UN país cuyo debate político se ha centrado durante la primera mitad de la crisis en poner fecha exacta a su comienzo, repartiendo culpas y negaciones, se define a sí mismo. Ese cruce de acusaciones generó una esquizofrenia verbal tal que tiene su proyección en la actualidad, cuando apuramos ansiosos los días de una recuperación que unos ven clara y cierta, y para otros no es más que un espejismo. En Madrid, PP y oposición contra el PSOE de Rodríguez Zapatero, primero. Y PSOE y oposición contra el PP de Mariano Rajoy, después. Lo cierto es que, como la lluvia fina, por repetición, los mensajes van calando en la sociedad, y llega el momento en que, empapados de datos, cabe preguntarse si realmente España, y Galicia, asisten ya al inicio de la recuperación económica. El despiste, llegados a este punto, puede alcanzar cotas insospechadas.

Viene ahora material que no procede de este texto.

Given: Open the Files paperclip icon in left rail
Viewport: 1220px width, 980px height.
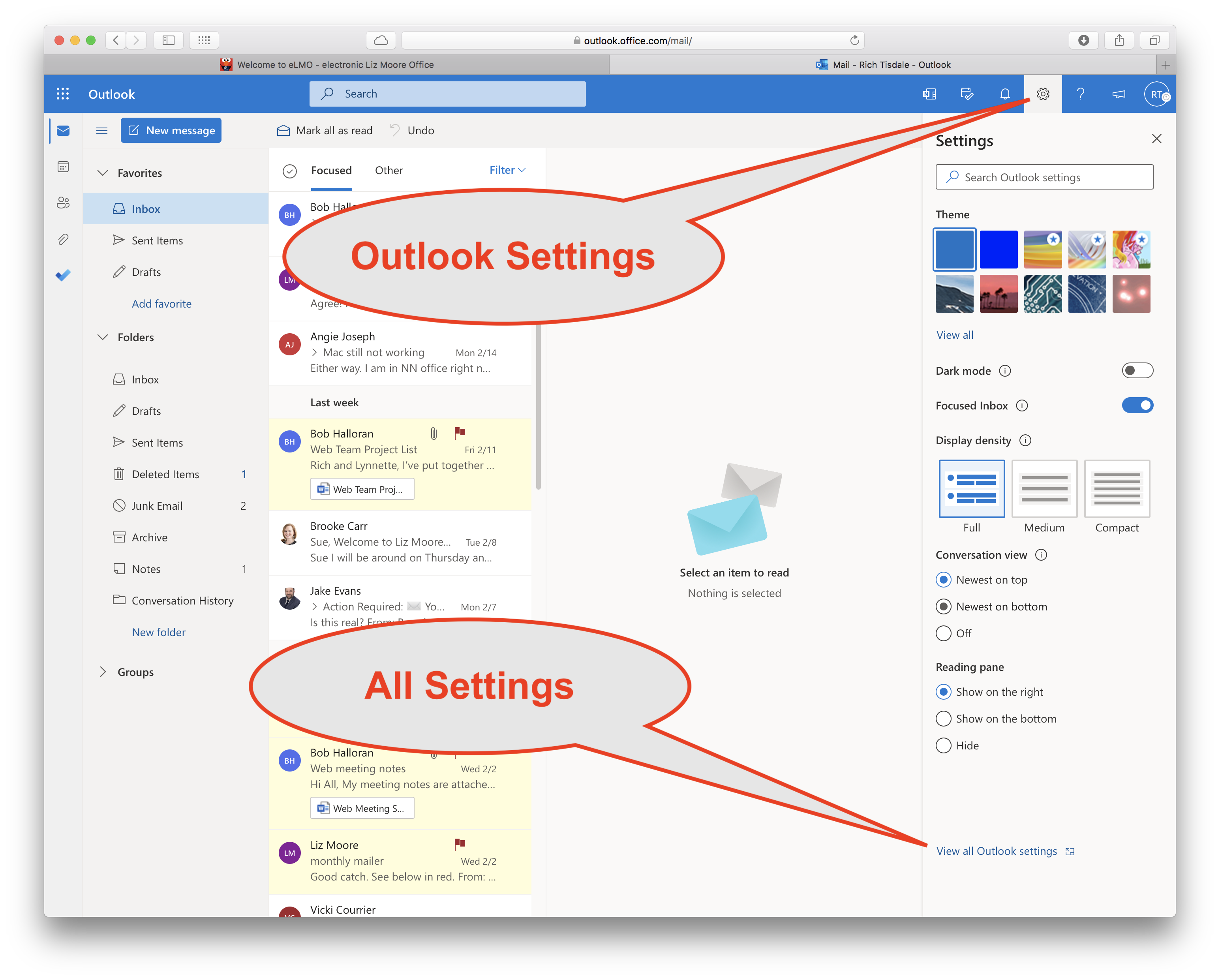Looking at the screenshot, I should pyautogui.click(x=64, y=239).
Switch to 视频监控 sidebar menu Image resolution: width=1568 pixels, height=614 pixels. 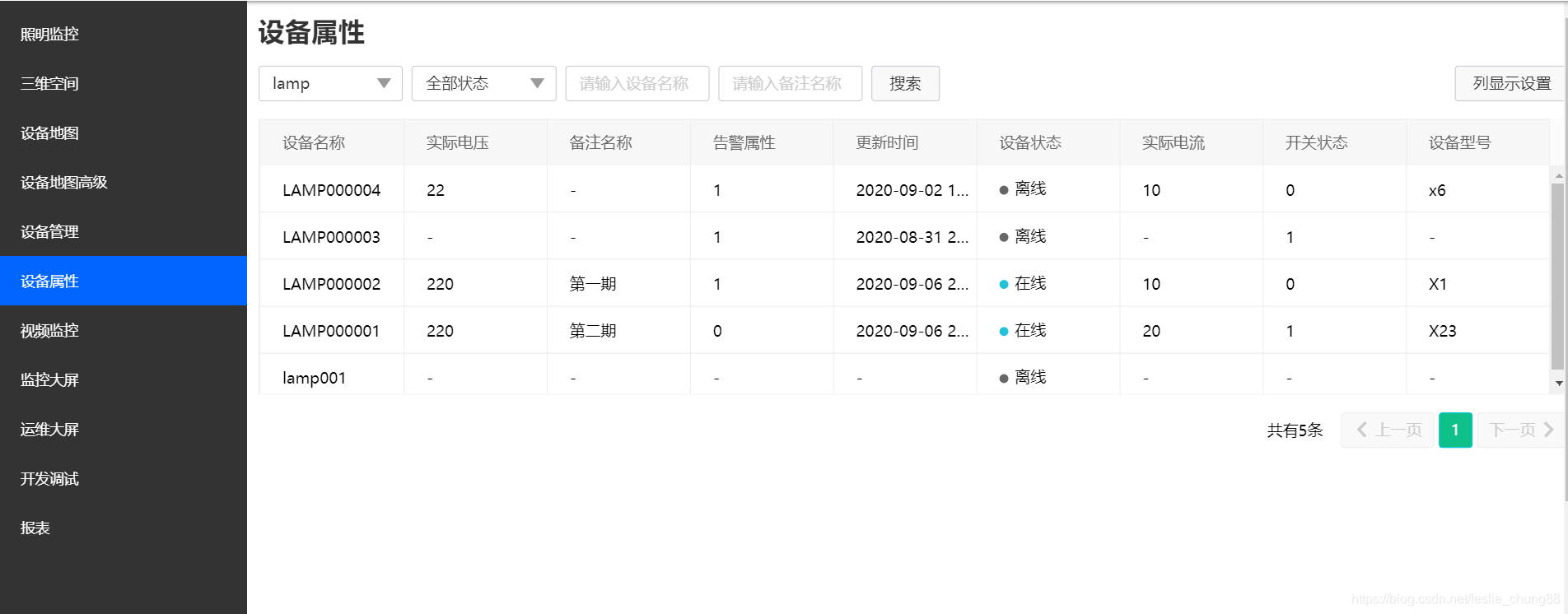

Un repaso desde Galicia a estos siete años de frustración permite dibujar lo que los analistas definen como uno de los rasgos diferenciales de la economía gallega: las crisis llegan más tarde, y se asientan en la estructura gallega con cierta ralentización frente a la medida nacional. Esa misma lentitud se produce cuando se da la vuelta al marcador, y comienza a cambiar el ciclo: Galicia tarda más en subirse al carro, y cuando comienza a recuperarse la situación de forma generalizada, nuestra economía todavía muestra signos negativos, sin buenas señales frente a un entorno que logra ir a mejor. La evolución del Producto Interior Bruto gallego en estos años calca esta tesis. Veamos algún ejemplo revelador.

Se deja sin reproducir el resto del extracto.